Kata ini pasti sudah asing kita dengar terutama di telinga generasi muda. Tepo seliro dalam bahasa Indonesia artinya tenggang rasa atau toleransi.
Kata ini juga yang melandasi semboyan negara kita Bhinneka Tunggal Ika, yang diambil dari kakawin Sutasoma karangan Mpu Tantular era Majapahit.
Para leluhur kita sudah jauh hari memikirkan tentang keberagaman Nusantara baik dari sisi bahasa, suku, budaya maupun kepercayaan yang dianut.
Keberagaman ini merupakan kelebihan dan kekuatan bangsa kita apabila kita dapat saling tepo seliro dan bersatu.
Sering kita lihat di televisi dan baca di media cetak/online/sosial para figur publik yang seharusnya memberi teladan malah saling serang dan merendahkan dalam rangka mewujudkan agenda atasan mereka.
Belum lagi pasukan digital mereka yang ramai menggiring opini akan kebenaran cerita yang belum tentu benar.
Rabu sore kemarin saya berkesempatan silaturahim dan diskusi dengan Bang Ijeck Wakil Gubernur Sumatera Utara di kediaman dinasnya.
Ayah beliau, Om Anif, adalah sahabat ayah saya sejak muda.

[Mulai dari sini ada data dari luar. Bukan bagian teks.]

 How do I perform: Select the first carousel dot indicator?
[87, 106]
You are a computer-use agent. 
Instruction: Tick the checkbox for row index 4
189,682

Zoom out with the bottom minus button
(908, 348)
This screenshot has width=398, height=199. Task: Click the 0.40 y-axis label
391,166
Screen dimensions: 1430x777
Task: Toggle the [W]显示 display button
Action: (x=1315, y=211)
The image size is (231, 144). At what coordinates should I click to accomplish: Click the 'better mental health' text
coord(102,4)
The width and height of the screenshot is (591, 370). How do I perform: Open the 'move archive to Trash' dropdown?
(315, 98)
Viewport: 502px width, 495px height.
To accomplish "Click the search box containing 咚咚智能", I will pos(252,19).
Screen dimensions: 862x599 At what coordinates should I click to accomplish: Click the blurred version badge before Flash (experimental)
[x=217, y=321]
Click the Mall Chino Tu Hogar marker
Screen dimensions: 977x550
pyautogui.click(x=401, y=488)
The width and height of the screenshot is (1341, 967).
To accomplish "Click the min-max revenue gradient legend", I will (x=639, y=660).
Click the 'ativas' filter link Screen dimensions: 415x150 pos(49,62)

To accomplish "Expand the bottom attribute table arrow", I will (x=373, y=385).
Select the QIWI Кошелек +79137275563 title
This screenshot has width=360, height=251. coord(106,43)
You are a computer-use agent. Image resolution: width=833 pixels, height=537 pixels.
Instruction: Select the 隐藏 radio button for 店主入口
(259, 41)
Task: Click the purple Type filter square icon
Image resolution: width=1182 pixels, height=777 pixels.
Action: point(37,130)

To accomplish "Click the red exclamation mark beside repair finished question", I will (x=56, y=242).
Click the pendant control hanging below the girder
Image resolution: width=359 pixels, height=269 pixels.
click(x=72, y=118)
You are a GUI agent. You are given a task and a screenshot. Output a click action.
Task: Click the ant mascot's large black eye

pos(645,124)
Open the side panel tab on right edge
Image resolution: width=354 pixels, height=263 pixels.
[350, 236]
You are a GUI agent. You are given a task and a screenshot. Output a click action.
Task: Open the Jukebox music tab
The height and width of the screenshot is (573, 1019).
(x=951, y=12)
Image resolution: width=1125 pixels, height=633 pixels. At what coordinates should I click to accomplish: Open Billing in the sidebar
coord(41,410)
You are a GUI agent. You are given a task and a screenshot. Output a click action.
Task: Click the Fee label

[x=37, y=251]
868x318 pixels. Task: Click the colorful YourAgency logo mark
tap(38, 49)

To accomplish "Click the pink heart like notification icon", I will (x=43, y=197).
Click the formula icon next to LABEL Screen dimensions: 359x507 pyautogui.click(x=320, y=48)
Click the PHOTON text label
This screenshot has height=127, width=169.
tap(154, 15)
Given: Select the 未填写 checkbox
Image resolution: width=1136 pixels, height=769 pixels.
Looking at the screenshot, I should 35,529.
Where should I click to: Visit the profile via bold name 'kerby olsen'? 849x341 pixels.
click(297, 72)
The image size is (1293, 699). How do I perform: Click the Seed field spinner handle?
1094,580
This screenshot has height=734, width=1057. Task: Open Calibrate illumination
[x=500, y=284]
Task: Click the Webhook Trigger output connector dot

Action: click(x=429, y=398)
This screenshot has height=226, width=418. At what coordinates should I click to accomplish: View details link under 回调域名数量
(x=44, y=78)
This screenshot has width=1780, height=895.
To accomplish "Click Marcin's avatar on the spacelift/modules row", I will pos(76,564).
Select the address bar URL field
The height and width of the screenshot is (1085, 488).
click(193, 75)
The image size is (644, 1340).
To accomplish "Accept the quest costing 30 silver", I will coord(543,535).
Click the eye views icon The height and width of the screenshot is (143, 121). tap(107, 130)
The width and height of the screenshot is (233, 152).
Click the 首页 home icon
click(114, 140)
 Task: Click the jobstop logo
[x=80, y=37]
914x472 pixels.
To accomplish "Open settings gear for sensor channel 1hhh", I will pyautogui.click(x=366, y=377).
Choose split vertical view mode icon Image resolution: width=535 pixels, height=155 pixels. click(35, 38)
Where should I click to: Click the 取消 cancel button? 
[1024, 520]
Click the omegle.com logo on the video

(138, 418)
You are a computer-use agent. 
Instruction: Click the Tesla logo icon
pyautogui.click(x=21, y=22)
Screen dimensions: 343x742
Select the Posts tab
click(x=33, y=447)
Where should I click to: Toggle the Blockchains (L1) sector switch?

Dimulai dengan obrolan tentang program-program Provinsi Sumatera Utara dan peran media massa saat ini, diskusi berlanjut tentang kondisi bangsa yang sekarang ini mudah sekali tersulut oleh isu-isu SARA yang dapat memecah belah bangsa.
Kuncinya, kata Bang Ijeck, adalah kesejahteraan dan pendidikan masyarakat yang harus lebih ditingkatkan secara merata.
Tidak dipungkiri di Indonesia masih banyak rakyat yang kesulitan makan tiga kali sehari bahkan mereka bersyukur bisa makan sehari sekali.
Masih banyak juga generasi muda yang putus sekolah tidak dapat meneruskan pendidikan tingkat atas karena kesulitan ekonomi keluarga. Perut lapar dan pendidikan rendah inilah yang membuat mereka bersumbu pendek dan mudah diadu domba.